## The request:
Rewrite the data from the line containing "Описание (98, 180)" through the final line, keeping the text of each line intact. Offset every coordinate in the answers by adding 8 to both x and y.

## Exercise input:
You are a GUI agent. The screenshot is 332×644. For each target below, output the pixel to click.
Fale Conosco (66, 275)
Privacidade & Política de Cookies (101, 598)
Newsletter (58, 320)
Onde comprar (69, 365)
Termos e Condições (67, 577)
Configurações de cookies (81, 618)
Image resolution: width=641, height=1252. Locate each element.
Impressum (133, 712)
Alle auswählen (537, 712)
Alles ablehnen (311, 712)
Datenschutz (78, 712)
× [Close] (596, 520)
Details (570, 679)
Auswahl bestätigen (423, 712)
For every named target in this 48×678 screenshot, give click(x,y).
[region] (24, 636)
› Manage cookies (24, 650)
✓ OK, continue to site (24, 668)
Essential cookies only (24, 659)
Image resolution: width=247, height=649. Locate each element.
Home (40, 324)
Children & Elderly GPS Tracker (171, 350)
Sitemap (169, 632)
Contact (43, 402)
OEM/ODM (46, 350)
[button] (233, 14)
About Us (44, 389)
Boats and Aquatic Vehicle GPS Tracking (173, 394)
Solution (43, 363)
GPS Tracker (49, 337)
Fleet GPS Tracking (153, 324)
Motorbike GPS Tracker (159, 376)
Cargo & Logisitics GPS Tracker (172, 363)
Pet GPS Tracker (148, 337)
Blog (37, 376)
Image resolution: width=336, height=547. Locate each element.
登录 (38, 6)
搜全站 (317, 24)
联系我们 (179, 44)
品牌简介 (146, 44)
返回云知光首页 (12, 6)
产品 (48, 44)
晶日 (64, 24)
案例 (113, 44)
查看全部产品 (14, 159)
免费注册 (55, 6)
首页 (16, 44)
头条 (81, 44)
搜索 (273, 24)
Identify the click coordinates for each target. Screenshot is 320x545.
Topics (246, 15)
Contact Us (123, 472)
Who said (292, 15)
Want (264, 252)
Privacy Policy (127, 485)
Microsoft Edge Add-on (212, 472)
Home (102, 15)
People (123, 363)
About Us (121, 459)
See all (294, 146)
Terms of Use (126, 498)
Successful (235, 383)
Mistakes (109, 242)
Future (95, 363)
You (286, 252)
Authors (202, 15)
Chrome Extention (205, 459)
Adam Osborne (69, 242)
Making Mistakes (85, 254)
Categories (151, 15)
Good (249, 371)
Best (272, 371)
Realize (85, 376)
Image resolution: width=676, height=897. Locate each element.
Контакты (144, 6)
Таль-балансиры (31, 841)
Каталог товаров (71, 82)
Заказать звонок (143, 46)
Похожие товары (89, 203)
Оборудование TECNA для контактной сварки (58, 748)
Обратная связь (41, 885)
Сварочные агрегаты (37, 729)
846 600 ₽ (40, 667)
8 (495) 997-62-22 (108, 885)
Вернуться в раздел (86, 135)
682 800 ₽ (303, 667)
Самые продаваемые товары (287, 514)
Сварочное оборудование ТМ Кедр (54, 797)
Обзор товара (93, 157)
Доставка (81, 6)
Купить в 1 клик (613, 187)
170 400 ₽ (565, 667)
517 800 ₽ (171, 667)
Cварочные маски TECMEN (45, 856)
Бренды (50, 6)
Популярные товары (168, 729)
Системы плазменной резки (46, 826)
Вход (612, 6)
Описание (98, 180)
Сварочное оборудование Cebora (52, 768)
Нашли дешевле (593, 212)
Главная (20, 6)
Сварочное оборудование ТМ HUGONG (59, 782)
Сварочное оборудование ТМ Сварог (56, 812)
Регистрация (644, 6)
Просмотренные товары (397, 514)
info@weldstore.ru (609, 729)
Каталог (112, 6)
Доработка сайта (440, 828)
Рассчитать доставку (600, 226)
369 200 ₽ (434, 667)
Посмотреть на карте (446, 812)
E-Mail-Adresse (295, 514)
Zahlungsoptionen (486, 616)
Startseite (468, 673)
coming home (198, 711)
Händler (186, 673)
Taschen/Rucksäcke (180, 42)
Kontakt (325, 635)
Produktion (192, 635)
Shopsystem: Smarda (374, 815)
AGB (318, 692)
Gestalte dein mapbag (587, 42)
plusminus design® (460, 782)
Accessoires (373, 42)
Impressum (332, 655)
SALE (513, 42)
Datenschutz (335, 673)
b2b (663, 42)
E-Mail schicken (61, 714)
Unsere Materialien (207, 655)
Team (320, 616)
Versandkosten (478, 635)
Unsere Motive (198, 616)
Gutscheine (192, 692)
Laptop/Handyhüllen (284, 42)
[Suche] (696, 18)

## Exercise response:
Описание (106, 188)
Сварочное оборудование Cebora (60, 776)
Нашли дешевле (601, 220)
Главная (28, 14)
Сварочное оборудование ТМ HUGONG (67, 790)
Сварочное оборудование ТМ Сварог (64, 820)
Регистрация (652, 14)
Просмотренные товары (405, 522)
info@weldstore.ru (617, 737)
Каталог (120, 14)
Доработка сайта (448, 836)
Рассчитать доставку (608, 234)
369 200 ₽ (442, 675)
Посмотреть на карте (454, 820)
E-Mail-Adresse (303, 522)
Zahlungsoptionen (494, 624)
Startseite (476, 681)
coming home (206, 719)
Händler (194, 681)
Taschen/Rucksäcke (188, 50)
Kontakt (333, 643)
Produktion (200, 643)
Shopsystem: Smarda (382, 823)
AGB (326, 700)
Gestalte dein mapbag (595, 50)
plusminus design® (468, 790)
Accessoires (381, 50)
Impressum (340, 663)
SALE (521, 50)
Datenschutz (343, 681)
b2b (671, 50)
E-Mail schicken (69, 722)
Unsere Materialien (215, 663)
Team (328, 624)
Versandkosten (486, 643)
Unsere Motive (206, 624)
Gutscheine (200, 700)
Laptop/Handyhüllen (292, 50)
[Suche] (704, 26)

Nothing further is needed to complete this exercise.